Minesweeper is a single player puzzle game. The game board is computer generated and consists of a grid comprised of square buttons. The player’s left clicks to reveal mine-free squares and right clicks to place flags over mines. Once revealed, mine-free territories display a number indicating how many adjacent squares contain mines. Victory occurs when all the mine-free territory is revealed. Loss occurs when the user clicks a square that contains a mine. Each round is timed, allowing players to record and compare scores with themselves and others.
When thinking of Minesweeper, it is difficult to imagine the game outside its most famous context. Minesweeper comes preinstalled on all Microsoft computers. During the PC boom accompanying advent of the Internet in the late 1990s, the Microsoft software became iconic way to kill time. In this light, Minesweeper can be looked at as an ambassador of PC gaming culture.
Though Minesweeper has been around since the 1960s, its juxtaposition with the work oriented PC offers valuable insight on algorithmic culture. During game play, the player becomes a processing system that analyses the board to make decisions. Solutions are sometimes readily apparent. For example, if a revealed square displays the number one and is only next to one unrevealed square, that square must contain a mine. This type of processing simply calls for speedy recognition and rapid action. Even simple processing tasks like this one familiarizes the user with the mouse, helping the player to acquire a mastery over one of the main operational tools of the PC. When computers began entering households, this process was not instantly familiar. In this early context, Minesweeper functioned as a tool that uses the enjoyment of a game to teach precision use of computer controls.

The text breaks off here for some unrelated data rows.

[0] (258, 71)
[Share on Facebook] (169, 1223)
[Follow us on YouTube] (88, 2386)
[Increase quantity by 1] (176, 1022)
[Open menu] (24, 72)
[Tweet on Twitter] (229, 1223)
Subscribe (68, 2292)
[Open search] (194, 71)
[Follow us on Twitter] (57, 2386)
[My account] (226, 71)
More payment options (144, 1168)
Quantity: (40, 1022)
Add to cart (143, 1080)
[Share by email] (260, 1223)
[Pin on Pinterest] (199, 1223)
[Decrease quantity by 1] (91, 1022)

When problems become more complex the primary problem of reaction shifts from physical to logical. Players must develop more complex systems of analysis to navigate difficult situations. Players quickly learn how to stabilize chance as entity as real as a number. The certainty of particular variables can be exploited to make conclusions on intersecting occurrences of chance. By cross-referencing multiple self-contained system of chance the player can often eliminate extraneous options to find conclusions that are not available otherwise. These processes are all site specific, and the many possible shapes of the board offer seemingly endless combinations.
While playing minesweeper, the player engages in the act that the computer is designed to circumvent. The processing role shifts smoothly as an abstract representation because of its math based building blocks. Reversing these roles allows for the player to empathize with the computing prosing. In becoming the enactor of contained analytical puzzle, the player is objectified as a systematic solving entity.
With success bound to efficient processing and action, the user is pressured to strengthen and hasten patterns of analysis and tactical approach strategies. In Minesweeper, half the battle is to eliminate the time spent in between solving and finding what to solve. While a complex algorithm can be factored to solve a problem, it may be better to solve simpler tasks that could potentially demystify a tricky problem. This teaches the player how to navigate the abstract system efficiently, a skill reflects succeeding in the work place.
The machinic acts of Minesweeper make it a game that is dependent on the algorithmic nature of the video game. From randomly generation to rule enforcement, the game relies on the computer to create and enforce the constructs that make the game. The rate at which this is done is also vital to the games success. Beating an expert game in 240 seconds is an accomplishment, but the computer creates the structure virtually instantly. The relationship between machine and user in minesweeper allows the user to see into this relationship. Like an astronomer viewing stars, the player decodes the field.
During a good game, the mind should be constantly engaged, and strive to turn scanning into instant understanding in a way where action happens simultaneously. In this optimized state, the player becomes very machine like. Whether or not the player is optimized, their input can be reduced to a function representing the limits of processing ability that parallels their perspective on the game.
One conflict in the game that has very little to do with the diegetic components of play is discerning the visual field. Clusters of multicolored numbers and flags can make it difficult to distinguish what’s sitting on the board. The best way to combat this is to play with momentum. Like listening to music, one has to know what came before to understand what comes next. Without this melody of focus, the player is forced to waste valuable time revisiting past moves. In fact, the ability to understand action in a stream of time is crucial to success in the game. The more the player can obtain and process at once, the more success they will find.
What is the perfect game of minesweeper? A simple answer seems to point toward the fastest game humanly possible. But since board generation is random, there really is no way to standardize competition to measure an objectified level of human perfection. After all, it’s a game and not a test. Admittedly, that process gets confused because of the requirements to reach the objective. So the perfect game may be closer to the most fun game, which involves meeting the objectives in a more stimulating way than a particular player was able to accomplish before. On a larger scale, perhaps this question intends to ask what is the hallmark trait of the user in algorithmic?
There is a strong argument that feeling pleasurable is the perfect state of the Minesweeper player. In terms of enjoyment, the game offers two main rewards. Of course, pleasure can be had from high scores. This points towards the end result of the game. Then there is the gratification from successful selection, which is more concerned with the process. In this way pleasure becomes tied to efficiency. Minesweeper takes processing and makes it engaging and fun. If you need a quick break from real work, Minesweeper is a great get away that could come in handy when you decide to get back to work.